Pour Keith Solomon de l’Université Guelph au Canada, cependant, les concentrations de ces substances dans la plupart des sites tant en Amérique du Nord qu’en Europe, ne posent guère de problèmes pour le milieu car elles demeurent très faibles. Mais Aristilde affirme qu’une étude récente de Ficket et col. in Environmental Toxicol. Chemistry (2009, vol. 28, n° 12) a détecté des antibiotiques - dont le Ciflox – à des concentrations similaires à celles de son étude sur le chloroplaste de l’épinard, en aval d’une station d’épuration qui traite les eaux rejetées par des fabricants de produits pharmaceutiques à Hyderabad en Inde.

Des études globales s’imposent donc s’agissant des résidus de médicaments dans les eaux de surface de la planète.

La directive européenne REACH exige des fabricants de complètement évaluer la toxicité environnementale potentielle de leurs produits, médicaments compris.

L’étude présentée ici, de l’avis d’écotoxicologistes de l’Université de Copenhague, est exemplaire dans la mesure où elle montre que les antibiotiques peuvent effectivement avoir un effet radical sur les plantes.

Commentaire

Ce travail attire l’attention sur une problématique bien réelle aux effets potentiellement dommageables, dans la mesure où c’est la chaîne alimentaire dans son ensemble qui pourrait être affectée. Si les plantes aquatiques sont atteintes, les êtres aquatiques herbivores le seront à leur tour, puis les carnivores à l’extrémité de la chaîne trophique. Les exemples de ce type d’effets ne manquent pas dans la littérature. On peut citer, à titre d’illustration récente – parmi mille - de ce type de rétroaction, « Le lac Edouard en panne de crottes » in Courrier International (hors-série) Juin-Juillet-Août 2009, p. 41-42.
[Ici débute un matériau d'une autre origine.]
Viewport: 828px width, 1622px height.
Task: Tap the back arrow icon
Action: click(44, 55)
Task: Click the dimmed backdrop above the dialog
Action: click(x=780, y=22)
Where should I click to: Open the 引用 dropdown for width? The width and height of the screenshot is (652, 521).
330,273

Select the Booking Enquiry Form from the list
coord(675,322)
On peut invoquer aussi le principe de précaution bien entendu, mais comment concilier santé - notamment pour une population qui vieillit dans les pays industrialisés -, emplois fournis par l’industrie du médicament, et la préservation de l’environnement ?
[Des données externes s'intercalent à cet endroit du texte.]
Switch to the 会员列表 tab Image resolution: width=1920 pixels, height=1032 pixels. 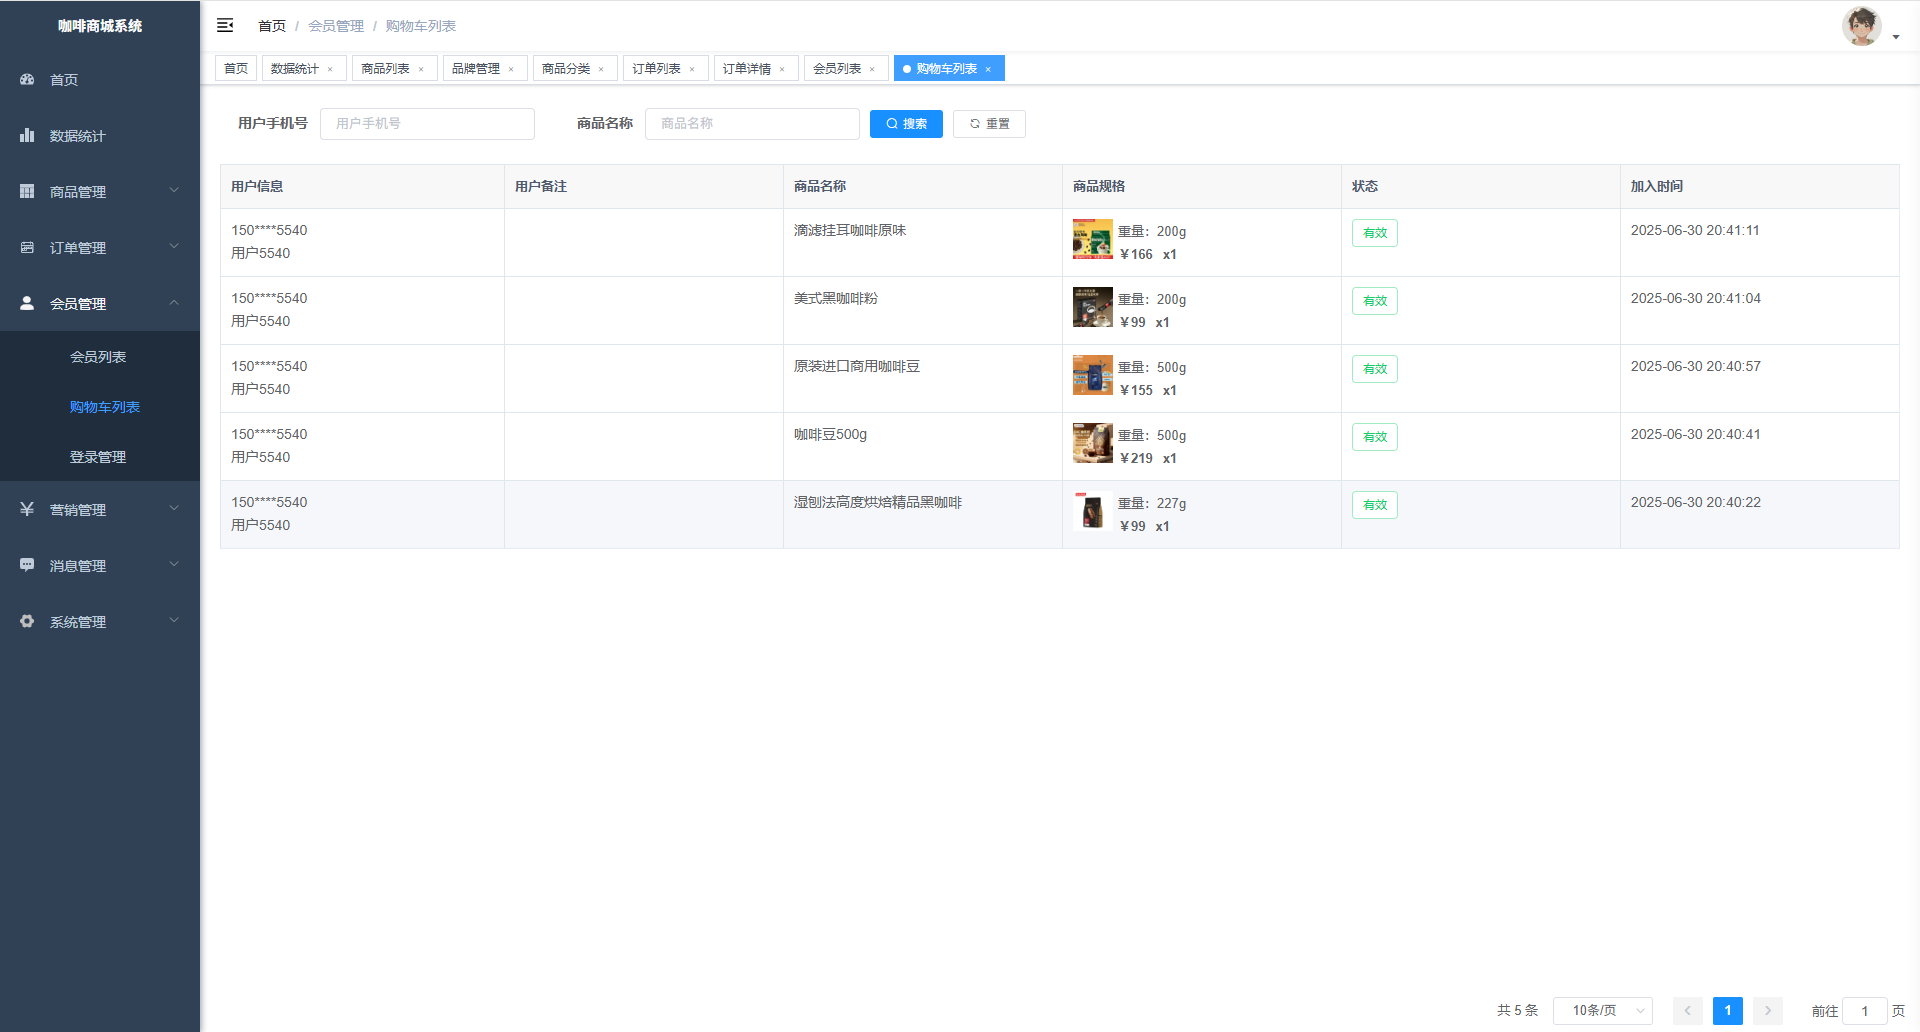(837, 69)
En fait, dans le traitement de cette problématique, il faut distinguer les fabricants (voire les hôpitaux) et la population générale des utilisateurs.

Pour la première catégorie, on peut concevoir un traitement in situ des eaux usées – par les membranes de dernière génération par exemple - qui ne seraient rejetées dans l’hydrosphère que lorsque la concentration d’antibiotiques est proche de zéro - même si l’industrie n’a en fait aucun intérêt à rejeter un produit qu’elle fabrique et qui lui coûte de l’argent, bien évidemment. Vis-à-vis des utilisateurs, il faut éduquer comme en France, (cf. le slogan : « les antibiotiques, ce n’est pas automatique ») et populariser les règles pour se débarrasser correctement du médicament non utilisé par retour au pharmacien ou au professionnel de santé, et condamner formellement tout rejet dans les toilettes des antibiotiques non utilisés.

Demeurent bien sûr les quantités rejetées par les voies naturelles chez le patient ainsi que la situation dans les pays du Sud, là où se combinent laxisme, pauvreté, délocalisation des industries polluantes, absence (ou non application) de législation et des moyens techniques (ce qui n’est nullement le cas de l’Inde citée ci-dessus, où les Universités et les Instituts de recherche de qualité abondent)…

Il n’en reste pas moins que cette problématique est appelée à rester pour longtemps parmi les préoccupations des environnementalistes comme des décideurs : tous les dix ans en effet, les capacités de détection sont divisées par mille (Le Figaro, 23-24 janvier 2010, p. 14), même si, dans le domaine des membranes, les progrès vont aussi bon train (cf. « Surface modifications for antifouling membranes by D. Rana et T. Matsuura, Chemical Reviews, 22 janvier 2010).

SOURCE
 Amanda Mascarelli, “New mode of action found for pharmaceuticals in the environment”, Environmental Science & Technology, 13 janvier 2010.